The line with "Given: Open the Samples menu item" and each line following it, up to the final line of the data, should be set down exactly; pictures stay out.

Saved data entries

━━━━━━━━

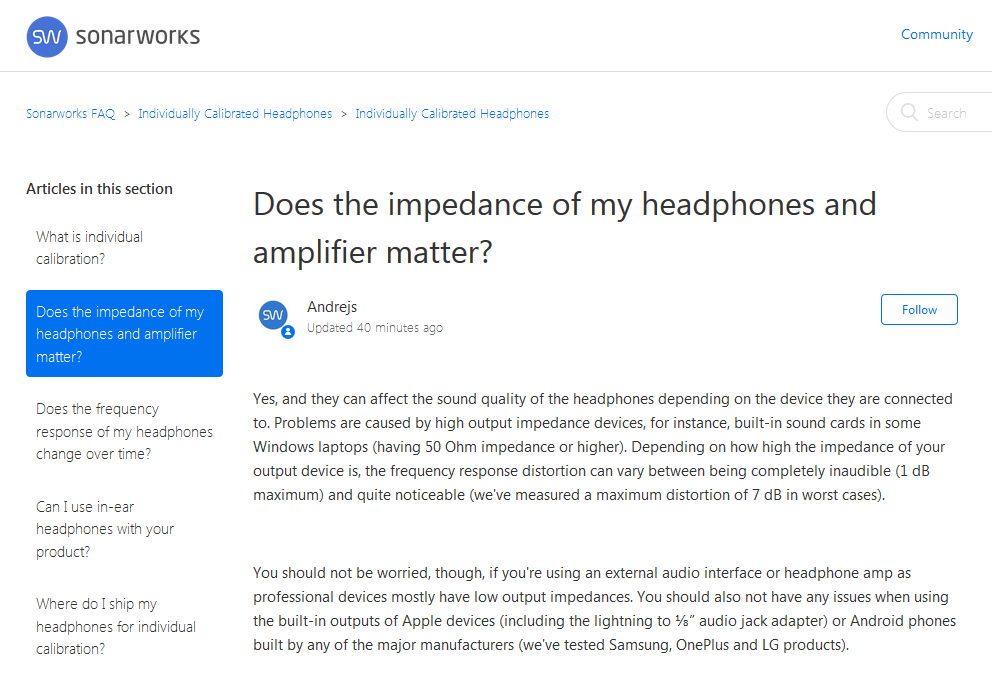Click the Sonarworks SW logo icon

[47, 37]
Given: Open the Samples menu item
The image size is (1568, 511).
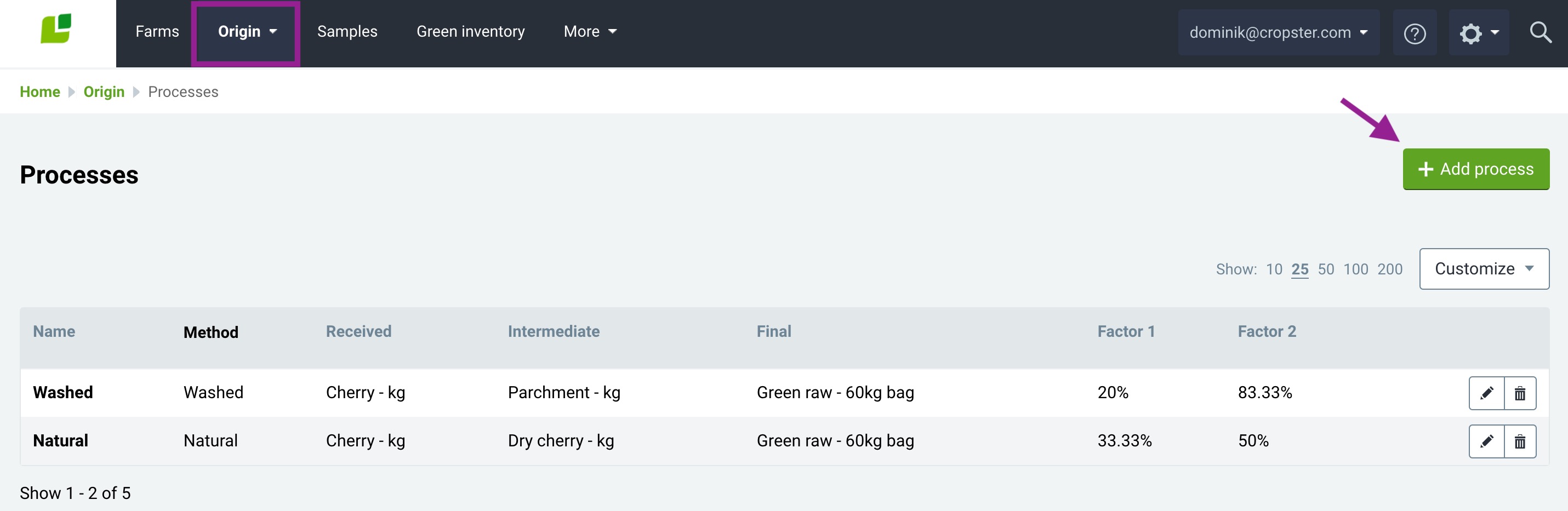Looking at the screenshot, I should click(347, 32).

━━━━━━━━

SOLUTION TO THIS PROBLEM>
Given: Open the Samples menu item
The image size is (1568, 511).
Looking at the screenshot, I should click(347, 32).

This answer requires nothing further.